Uzbekistan has signed trade agreements with 47 countries providing most favored nation treatment. It also signed bilateral investment treaties with 49 countries, but five of them have not entered into force. The country became an observer in the Eurasian Economic Union (EAEU) in 2020 and is preparing to join the Eurasian Development Bank. Uzbekistan is not a member of WTO, but is working on accession. In 2004, Uzbekistan and Russia signed a Strategic Framework Agreement that also includes free trade and investment concessions. In November 2005, the government signed the “Treaty of Alliance Relations” with Russia, with provisions for economic cooperation. Uzbekistan and Ukraine’s 2004 agreement removes all bilateral trade barriers. Uzbekistan’s membership in the CIS Free Trade Zone was formalized in 2014. Uzbekistan currently has free trade agreements with eleven countries - all of them are former members of the Soviet Union. On April 9, 2021, the European Union accepted Uzbekistan as the ninth beneficiary of its expanded General System of Preferences (GSP+) trade arrangement, which removes tariffs on two thirds (6,200 titles) of the product lines covered by GSP. On November 1, 2021, Uzbekistan became the first country admitted to the United Kingdom’s Enhanced Framework Generalized Scheme of Preferences, which allows zero import duty on more than 7,800 products made in Uzbekistan.
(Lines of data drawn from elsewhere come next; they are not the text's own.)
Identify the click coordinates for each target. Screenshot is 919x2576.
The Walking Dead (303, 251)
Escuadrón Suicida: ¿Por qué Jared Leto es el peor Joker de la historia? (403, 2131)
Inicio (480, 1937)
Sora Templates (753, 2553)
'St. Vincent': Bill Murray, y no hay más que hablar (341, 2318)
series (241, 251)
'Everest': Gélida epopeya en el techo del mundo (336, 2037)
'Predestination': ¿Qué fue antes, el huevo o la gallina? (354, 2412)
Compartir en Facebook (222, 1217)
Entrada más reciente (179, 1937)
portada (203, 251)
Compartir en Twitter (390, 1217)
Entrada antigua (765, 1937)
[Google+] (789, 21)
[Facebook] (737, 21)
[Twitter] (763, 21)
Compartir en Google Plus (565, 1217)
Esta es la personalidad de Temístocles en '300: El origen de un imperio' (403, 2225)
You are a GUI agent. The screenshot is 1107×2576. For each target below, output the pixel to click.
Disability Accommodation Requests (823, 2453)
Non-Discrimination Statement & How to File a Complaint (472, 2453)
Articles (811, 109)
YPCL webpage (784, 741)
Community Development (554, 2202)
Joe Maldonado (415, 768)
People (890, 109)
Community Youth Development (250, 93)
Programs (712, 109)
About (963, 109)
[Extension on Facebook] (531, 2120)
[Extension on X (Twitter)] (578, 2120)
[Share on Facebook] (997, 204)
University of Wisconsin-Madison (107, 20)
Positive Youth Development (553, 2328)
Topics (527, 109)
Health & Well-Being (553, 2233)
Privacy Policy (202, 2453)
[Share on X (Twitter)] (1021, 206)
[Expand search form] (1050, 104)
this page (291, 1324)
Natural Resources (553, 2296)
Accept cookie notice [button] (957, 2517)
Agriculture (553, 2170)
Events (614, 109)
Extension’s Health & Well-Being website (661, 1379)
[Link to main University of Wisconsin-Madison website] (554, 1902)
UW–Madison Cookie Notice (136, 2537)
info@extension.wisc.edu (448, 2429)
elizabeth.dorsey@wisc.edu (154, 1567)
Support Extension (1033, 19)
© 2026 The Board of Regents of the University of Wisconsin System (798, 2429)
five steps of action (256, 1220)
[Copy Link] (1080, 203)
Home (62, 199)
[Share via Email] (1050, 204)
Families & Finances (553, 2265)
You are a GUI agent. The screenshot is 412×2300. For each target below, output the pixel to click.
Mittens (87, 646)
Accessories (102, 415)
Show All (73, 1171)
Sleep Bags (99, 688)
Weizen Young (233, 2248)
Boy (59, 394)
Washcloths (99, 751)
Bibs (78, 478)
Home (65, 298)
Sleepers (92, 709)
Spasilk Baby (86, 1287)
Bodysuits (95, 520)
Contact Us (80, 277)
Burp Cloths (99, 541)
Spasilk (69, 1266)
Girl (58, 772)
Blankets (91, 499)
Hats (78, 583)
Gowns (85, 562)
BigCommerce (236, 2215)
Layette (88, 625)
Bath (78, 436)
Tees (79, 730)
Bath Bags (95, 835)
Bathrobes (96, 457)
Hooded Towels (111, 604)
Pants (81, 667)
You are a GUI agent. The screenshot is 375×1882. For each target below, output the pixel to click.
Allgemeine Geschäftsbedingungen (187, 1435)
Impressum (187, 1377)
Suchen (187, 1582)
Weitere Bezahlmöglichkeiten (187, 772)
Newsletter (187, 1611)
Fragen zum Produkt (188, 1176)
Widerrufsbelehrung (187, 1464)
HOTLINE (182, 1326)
The “Treaty between the Government of the Republic of Uzbekistan and the Government of the United States of America Concerning the Encouragement and Reciprocal Protection of Investment” was signed in Washington, D.C., on December 16, 1994, and ratified soon thereafter by the Uzbekistani Parliament. The U.S. government, however, has not acted to bring this agreement into force. In 2004 Uzbekistan signed the regional Trade Investment Framework Agreement (TIFA) with the U.S. Trade Representative’s Office and four of its Central Asian neighbors – Tajikistan, Turkmenistan, Kazakhstan, and the Kyrgyz Republic.